What you will do - Print the line containing "The width and" and each line after it through the end of the material below, exactly as it appears, but skip the pictures.

Task data -
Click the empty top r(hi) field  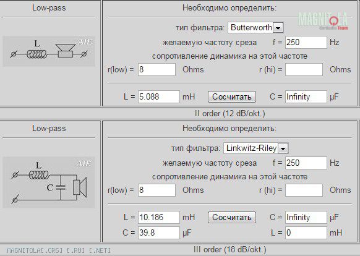pos(304,70)
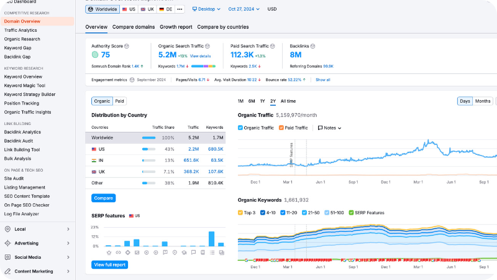Toggle the SERP Features keywords checkbox
This screenshot has height=280, width=497.
[351, 212]
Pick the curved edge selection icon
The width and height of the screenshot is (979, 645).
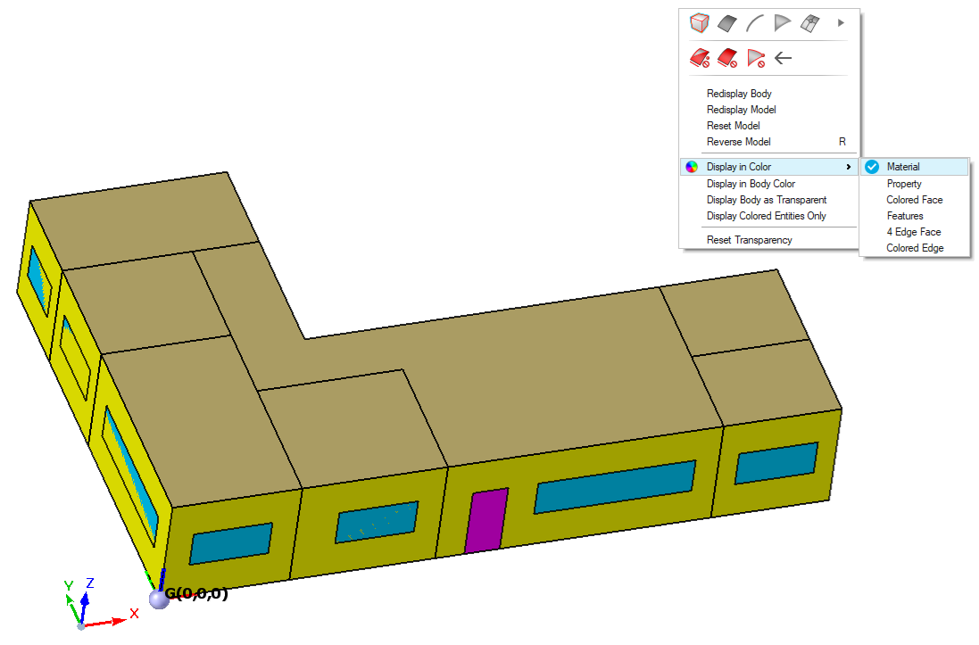pos(755,23)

Worked solution -
The width and height of the screenshot is (979, 645).
pos(755,23)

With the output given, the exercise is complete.